■ Work required ■
The material below is to be copied exactly from the line with "Instruction: Select the" up to and including the line with "Task: Open settings gear in left sidebar", with nothing else kept and no pictures.

#### Records supplied ####

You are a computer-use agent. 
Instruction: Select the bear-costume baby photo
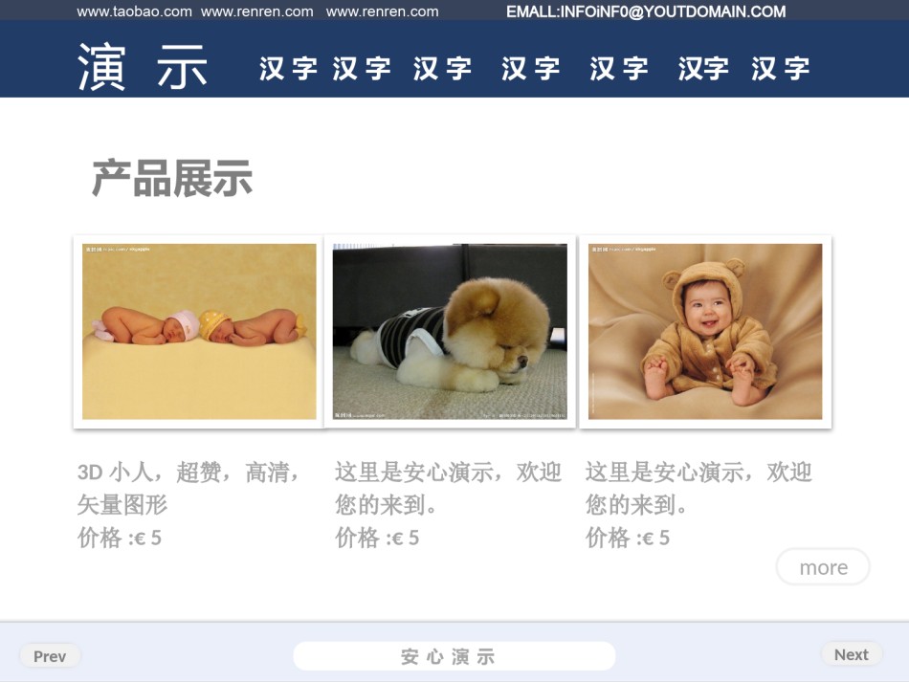click(705, 332)
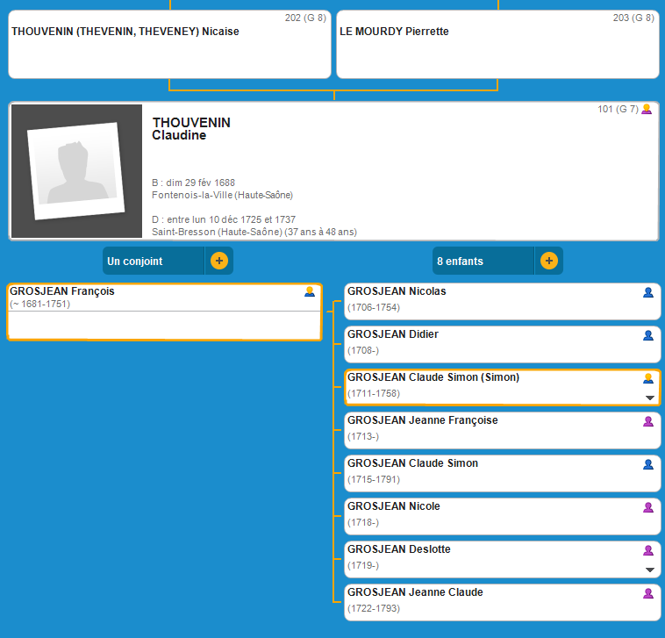This screenshot has height=638, width=665.
Task: Select child Grosjean Nicolas name
Action: 397,291
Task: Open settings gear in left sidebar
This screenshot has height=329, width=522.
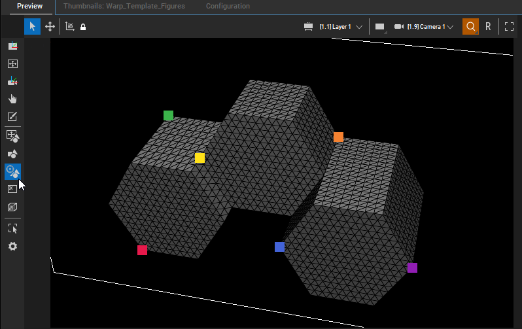Action: click(12, 247)

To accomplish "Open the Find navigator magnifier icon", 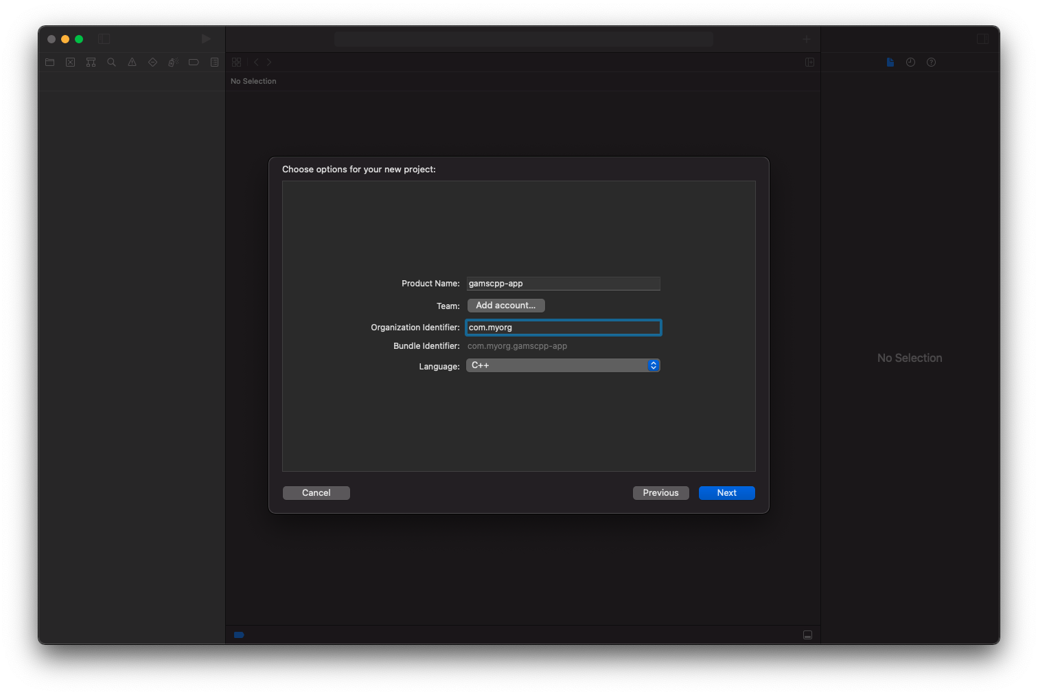I will point(111,62).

####

■ Exercise result ■
Instruction: Select the bear-costume baby photo
click(705, 332)
This screenshot has height=638, width=665.
Task: Select child Grosjean Nicolas name
Action: 397,291
Task: Open settings gear in left sidebar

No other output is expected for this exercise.